According to tablet blog Padgadget, a group of German hackers discovered a technique to extract user passwords from iPads, iPhones or iPod Touch devices a few months back. This would include not just the device password, but any passwords stored in the iOS keychain.
While this story has (rightfully) gained a great deal of attention, careful readers will note that the hackers’ discovery does not really uncover a new or unknown threat. After all, in order to conduct the hack, intruders must first gain physical possession of the iOS device. It is well understood that once your device leaves your possession, whether it is a laptop, desktop or iOS device, it is no longer secure.
The difference between a desktop computer stolen from an office cubicle and an iPhone stolen from your table at a coffee shop is that the iPhone is likely to remain connected to the Internet for at least a while. The exposure of this vulnerability serves mainly to highlight the importance of solid Mobile Device Management.

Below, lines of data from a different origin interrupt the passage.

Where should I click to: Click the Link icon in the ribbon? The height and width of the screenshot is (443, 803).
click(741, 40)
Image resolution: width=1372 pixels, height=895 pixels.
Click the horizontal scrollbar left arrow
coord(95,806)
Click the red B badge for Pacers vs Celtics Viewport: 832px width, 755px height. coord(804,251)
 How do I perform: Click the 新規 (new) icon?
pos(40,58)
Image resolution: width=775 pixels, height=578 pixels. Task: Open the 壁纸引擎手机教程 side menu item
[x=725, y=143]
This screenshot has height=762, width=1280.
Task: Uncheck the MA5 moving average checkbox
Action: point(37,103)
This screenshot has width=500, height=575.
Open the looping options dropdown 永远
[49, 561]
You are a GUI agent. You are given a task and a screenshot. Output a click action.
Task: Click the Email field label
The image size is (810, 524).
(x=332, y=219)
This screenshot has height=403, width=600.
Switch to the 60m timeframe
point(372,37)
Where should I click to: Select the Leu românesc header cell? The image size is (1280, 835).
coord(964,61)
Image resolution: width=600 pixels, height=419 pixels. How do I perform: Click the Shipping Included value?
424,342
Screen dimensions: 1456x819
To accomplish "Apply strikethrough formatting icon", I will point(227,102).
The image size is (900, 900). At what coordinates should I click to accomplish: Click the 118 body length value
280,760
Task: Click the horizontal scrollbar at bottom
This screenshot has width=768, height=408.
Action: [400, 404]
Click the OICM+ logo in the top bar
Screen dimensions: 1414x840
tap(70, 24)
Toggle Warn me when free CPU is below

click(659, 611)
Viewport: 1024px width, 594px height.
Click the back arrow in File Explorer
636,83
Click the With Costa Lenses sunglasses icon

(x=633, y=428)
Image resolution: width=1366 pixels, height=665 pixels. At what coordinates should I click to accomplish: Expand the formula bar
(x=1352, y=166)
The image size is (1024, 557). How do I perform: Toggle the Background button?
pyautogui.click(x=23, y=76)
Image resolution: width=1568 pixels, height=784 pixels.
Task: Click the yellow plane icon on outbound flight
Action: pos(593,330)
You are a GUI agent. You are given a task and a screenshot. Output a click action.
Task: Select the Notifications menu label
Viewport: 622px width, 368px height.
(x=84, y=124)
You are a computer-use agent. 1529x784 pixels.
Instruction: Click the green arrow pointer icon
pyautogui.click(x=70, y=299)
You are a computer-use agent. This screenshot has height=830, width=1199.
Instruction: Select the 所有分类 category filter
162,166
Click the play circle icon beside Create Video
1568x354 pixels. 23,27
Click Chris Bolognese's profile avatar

Quick reporting of device loss will enable IT administrators to completely wipe iOS devices using Absolute Manage MDM, leaving nothing for hackers to steal. Beyond that, Absolute Manage MDM’s geotracking capability makes it possible to assess whether the device has been lost or stolen; for example, if the device is still in the coffee shop where it was last in the possession of its assigned user, it was probably just misplaced, and a remote lock and message sent to the device will get it back. If it is moving rapidly, it is more likely stolen, and should be wiped immediately.
Each organization needs to determine the data wipe policy best suited to protecting the devices it manages, based on the sensitivity of the data stored on the devices.
None of that, of course, makes devices or data 100% secure, but with the rapid proliferation of mobile devices in the enterprise, MDM is an absolutely necessary layer of protection.